So it comes as no surprise that Mary Perdue says one of her most important missions as first lady will be the welfare of the state's foster children, children in schools and youths in detention centers.

"It isn't a pretty topic for a lot of people, but children are easily forgotten, easily neglected, and they are some of our most vulnerable citizens," she said.

She is cognizant that as first lady, she will have "a bully pulpit" from which to advocate for the children most at risk. Into the bargain, she hopes her influence will help alleviate crime, illegal drug use and recidivism.

"This is an opportunity, and I want to use the position wisely," she said.

Mary Perdue was born Mary Ruff in New Orleans, the middle child in a brood of five. Her father traveled in sales for DuPont, and the family moved to Nashville, Tenn., and, shortly before Mary entered high school, to Atlanta.

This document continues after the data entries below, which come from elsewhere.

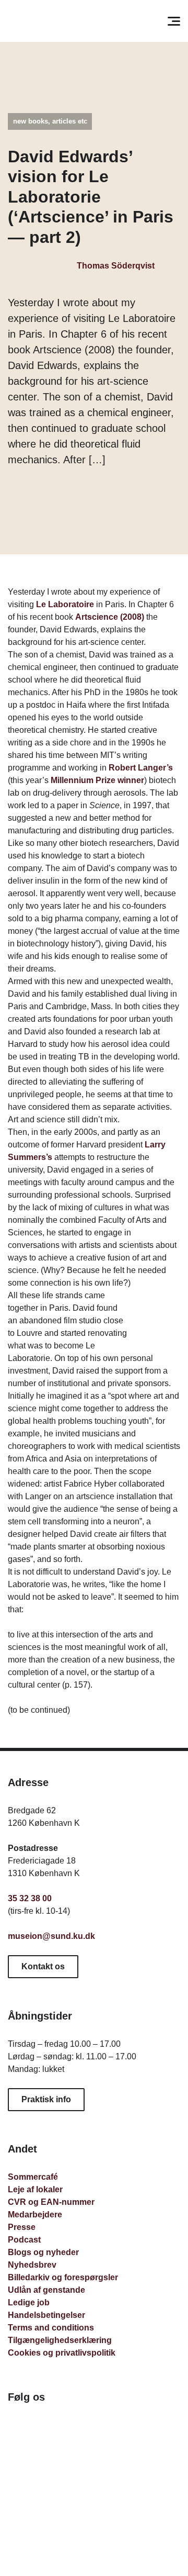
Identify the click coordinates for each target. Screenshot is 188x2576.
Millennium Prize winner (97, 780)
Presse (22, 2227)
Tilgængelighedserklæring (60, 2340)
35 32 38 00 (30, 1898)
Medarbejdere (35, 2214)
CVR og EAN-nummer (51, 2202)
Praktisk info (46, 2099)
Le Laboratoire (65, 604)
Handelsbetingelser (46, 2315)
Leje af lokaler (35, 2189)
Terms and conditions (51, 2327)
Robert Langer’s (141, 767)
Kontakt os (43, 1966)
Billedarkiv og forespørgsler (63, 2277)
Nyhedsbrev (32, 2264)
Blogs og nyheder (43, 2252)
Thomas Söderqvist (115, 265)
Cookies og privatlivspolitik (61, 2352)
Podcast (24, 2239)
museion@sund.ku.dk (51, 1936)
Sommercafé (33, 2176)
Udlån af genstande (46, 2289)
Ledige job (29, 2302)
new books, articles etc (50, 121)
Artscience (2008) (109, 616)
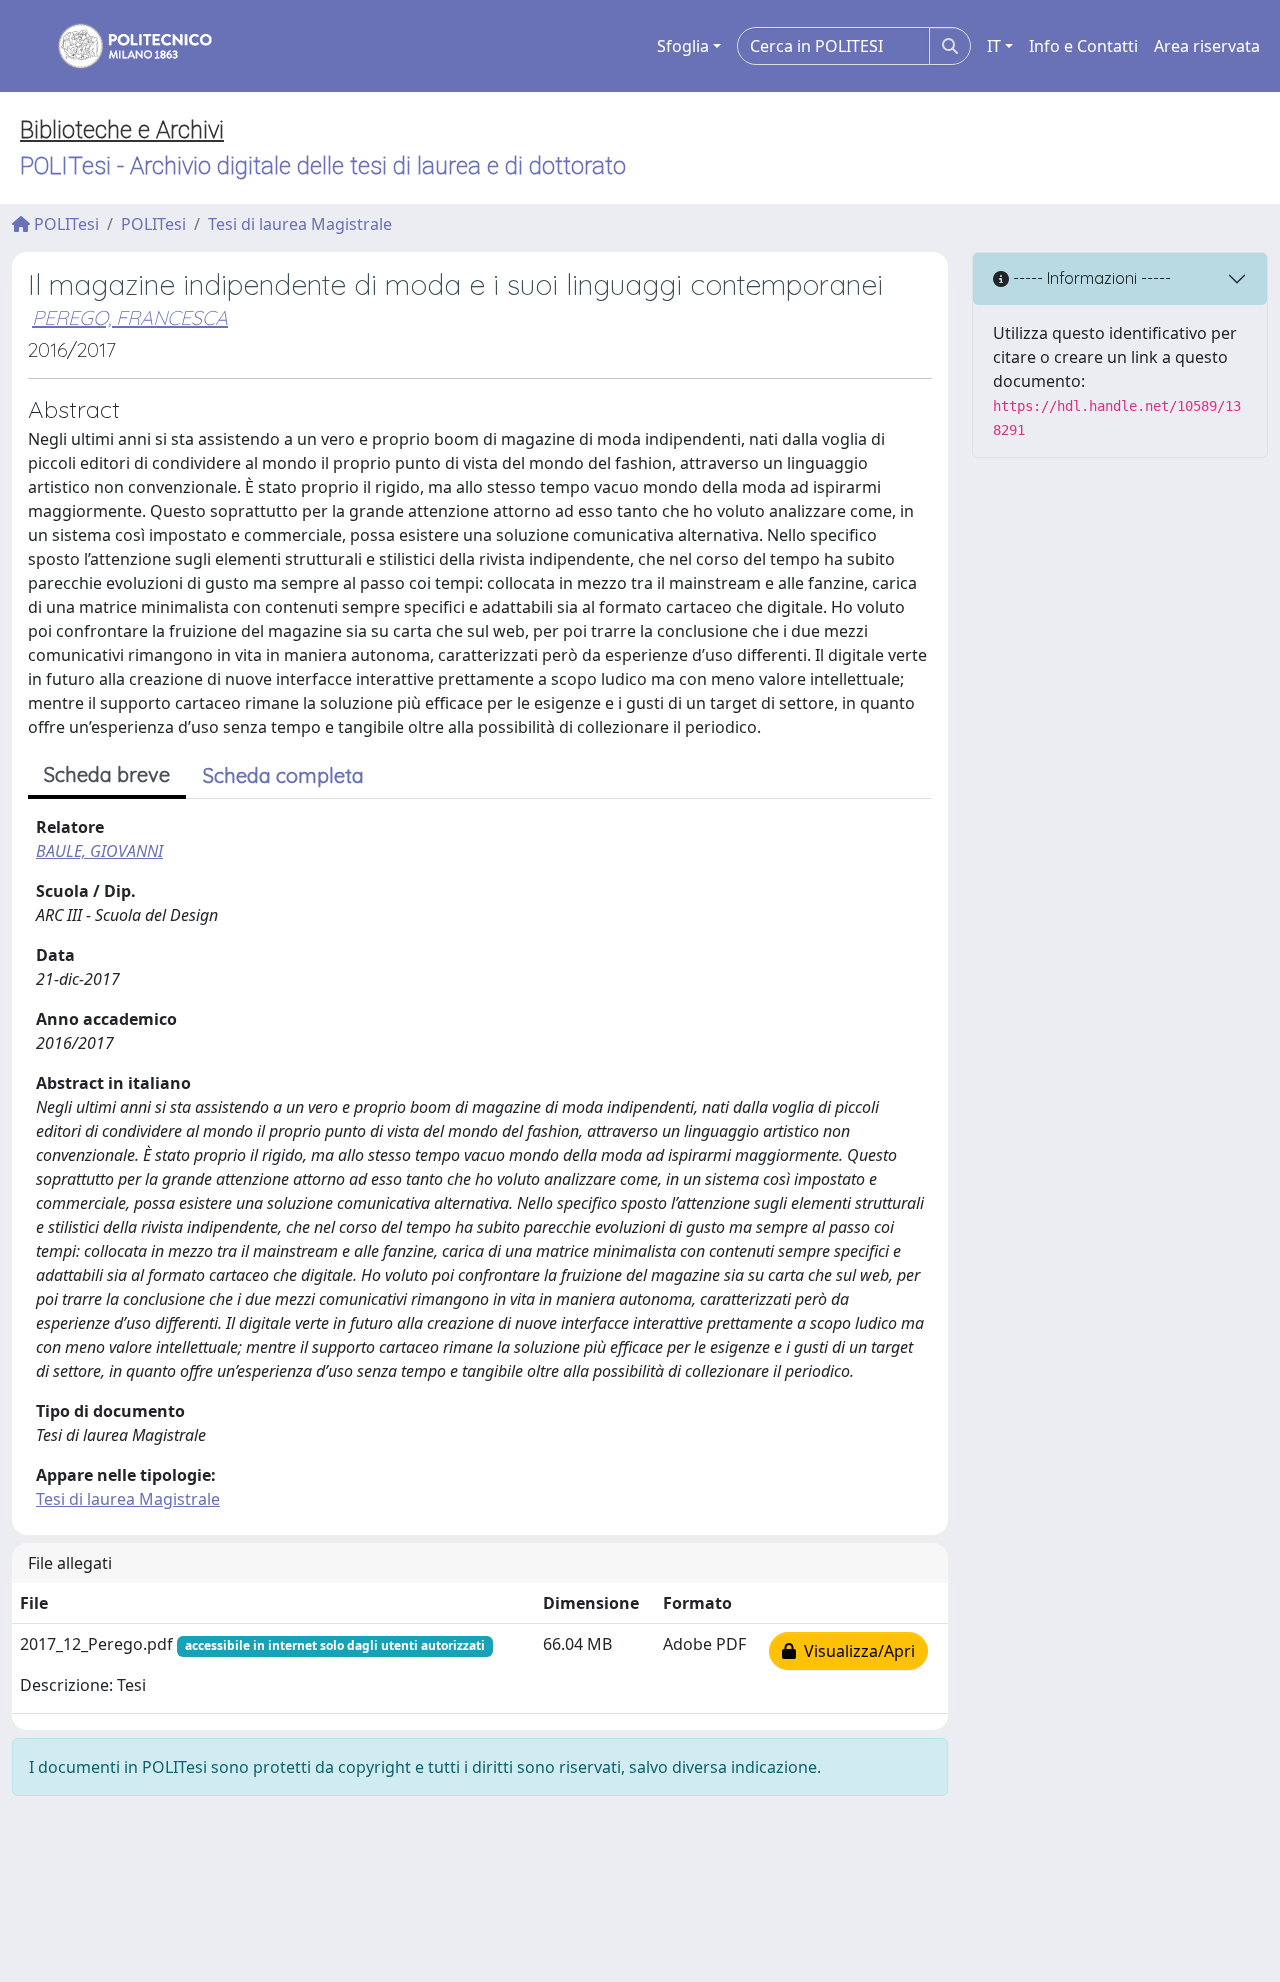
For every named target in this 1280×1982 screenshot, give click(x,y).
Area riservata (1207, 46)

Her mother, a stay-at-home mom during her children's early years, has worked for decades as a typist in several university mathematics departments. At age 80, she drives three day a week across Atlanta to her job in the math department at Georgia Tech.

Mary Perdue says her own chief ambition was to marry and raise a family.

Mary and Sonny Perdue met at the University of Georgia, when she was an undergraduate student and he was in veterinary school. They dated for four years before becoming engaged May 5, 1972, and marrying the following September. From their first date, a blind date, she felt Sonny Perdue was special.

"There was an inner difference that I saw pretty quickly," she said. "It was a strong, an innate sense of right and wrong."

While his election to the governor's chair surprised many and stunned the state's Democrats, Mary Perdue said she had no doubt from the initial days of the campaign that her husband would win.

"Early in the campaign, when 90 people filled a restaurant for an early breakfast meeting in Sandersville, Georgia, not exactly a Republican stronghold, we saw the excitement," she said. "People volunteered to help who had never before been involved in a political campaign. People wrote notes to friends in their Christmas cards for us. That kind of enthusiasm can't be measured by a poll."

And she grins, showing a photo of the twin granddaughters, each wearing a shirt saying, "Make me the next governor's granddaughter."

"The twins were our secret weapons," she said.